### Fragmento de lectura
Archive for the ‘Cine español’ Category
AS BESTAS (2022) de Rodrigo Sorogoyen
As bestas arranca con dos escenas magistrales. La primera, que podría formar parte de un documental si no fuera por cómo está rodada, nos muestra a dos hombres luchando por someter a un caballo tan solo con su fuerza física mientras un tercero agarra la cola del animal, en un enfrentamiento que forma parte de la fiesta llamada A rapa das bestas. Argumentalmente, la escena es ajena a lo que se nos va a contar, pero simbólicamente le sirve a Sorogoyen, por un lado, para introducir la historia, la relación entre los protagonistas y el tono repleto de tensión y fisicidad que va a dominar la película y, por otro, para anunciar una escena posterior y crucial, ligada a esta en forma y fondo, que pone la carne de gallina.
La segunda -primera propiamente del film- nos sitúa en el bar de la aldea gallea en que se desarrolla la acción. Cuatro hombres juegan al dominó. Dos de ellos son los hermanos Anta, Xan (Luis Zahera) y Loren (Diego Anido). El resto de la parroquia mira la partida o participa de la tensa discusión entre Xan y otro de los jugadores. Xan es el objetivo principal de la cámara, el que domina el cotarro, el eje sobre el que gravita absolutamente una escena que busca ya de entrada definir al personaje y el entorno. Lección de montaje, de atmósfera, de diálogo, de cómo filmar la violencia contenida y el miedo. Un fragmento de gran cine que culmina con Xan interrumpiendo su acalorado discurso para dirigirse de manera despectiva a Antoine (Denis Ménochet), al que hasta entonces no habíamos visto, y echarle en cara que se vaya sin despedirse, en lo que supone una forma tan brillante como sutil de introducir al adversario, de situarnos in medias res, de decirnos que el conflicto al que vamos a asistir comenzó ya hace tiempo.

### Requisitos del ejercicio
A. Traduce al inglés esta oración de la reseña de As bestas: "Dos de ellos son los hermanos Anta, Xan (Luis Zahera) y Loren (Diego Anido)."
B. Reanuda la reseña de As bestas a partir de su última oración, con el mismo tono crítico.

### Datos proporcionados
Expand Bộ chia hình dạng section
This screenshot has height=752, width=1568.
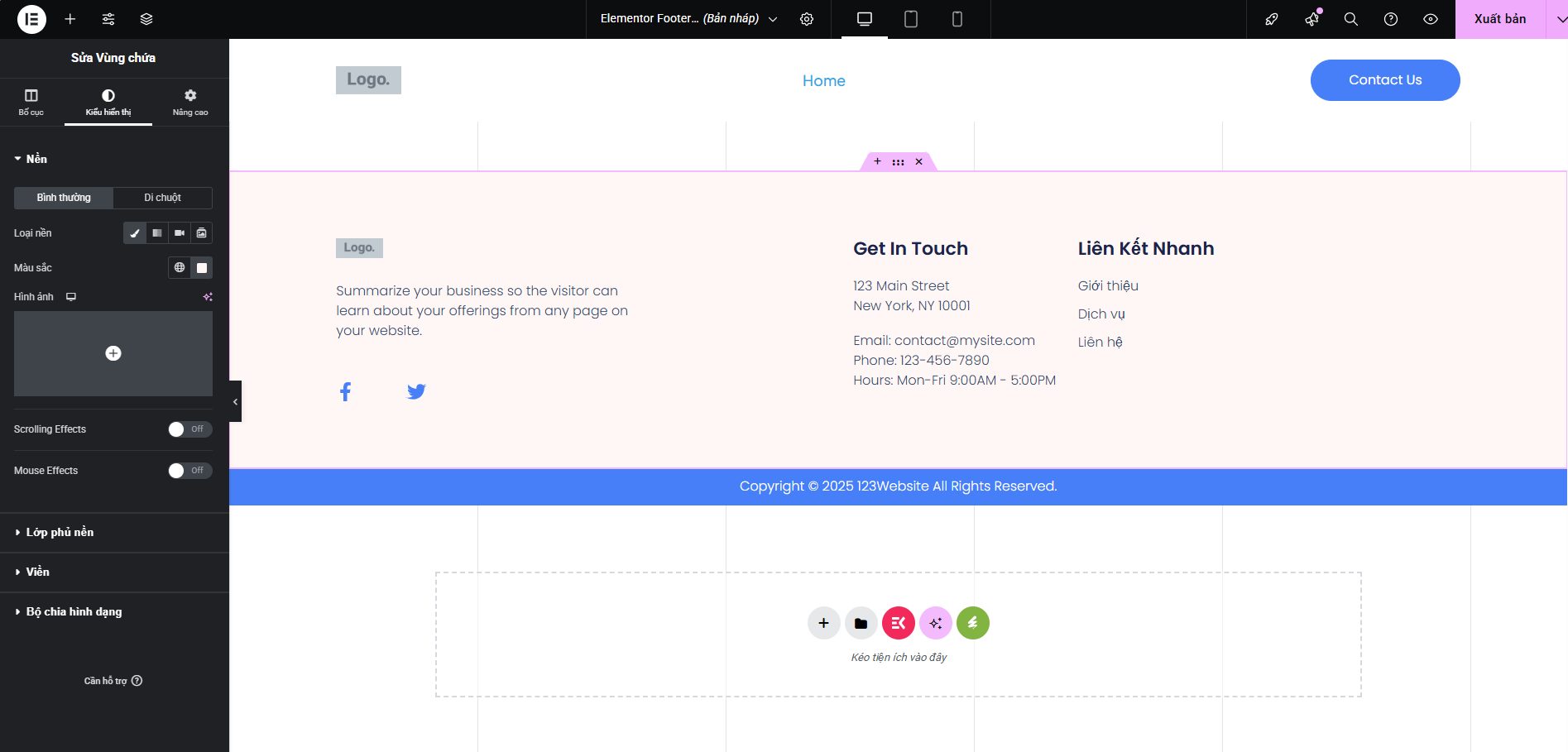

### Los resultados
A. Two of them are the Anta brothers, Xan (Luis Zahera) and Loren (Diego Anido).

B.
Si con este inicio Sorogoyen quería clavar al espectador en la butaca y engancharlo a un film que nos llevará a territorio wéstern y que en su primera parte puede recordarnos, con mucha menos violencia explícita, a Perros de paja (Straw Dogs, 1971), de Peckinpah, o a la también hispana Bosque de sombras (2006), de Koldo Serra, prueba conseguida. El problema de la película -o, más bien, el mío- es que eso se le vuelve en contra, ya que también y por encima de todo nos engancha a un personaje, Xan, y a un actor, Luis Zahera, que desde que aparecen en pantalla provocan que los momentos en que no están presentes parezcan, acaso injustamente, menores. Defecto, creo, de un guion irregular que no encuentra el equilibrio, que no consigue dotar de la misma fuerza a todo el conjunto. Es el riesgo que conlleva empezar con el listón arriba del todo. Zahera es, en todos los sentidos, la gran bestia. Su sombra es demasiado alargada.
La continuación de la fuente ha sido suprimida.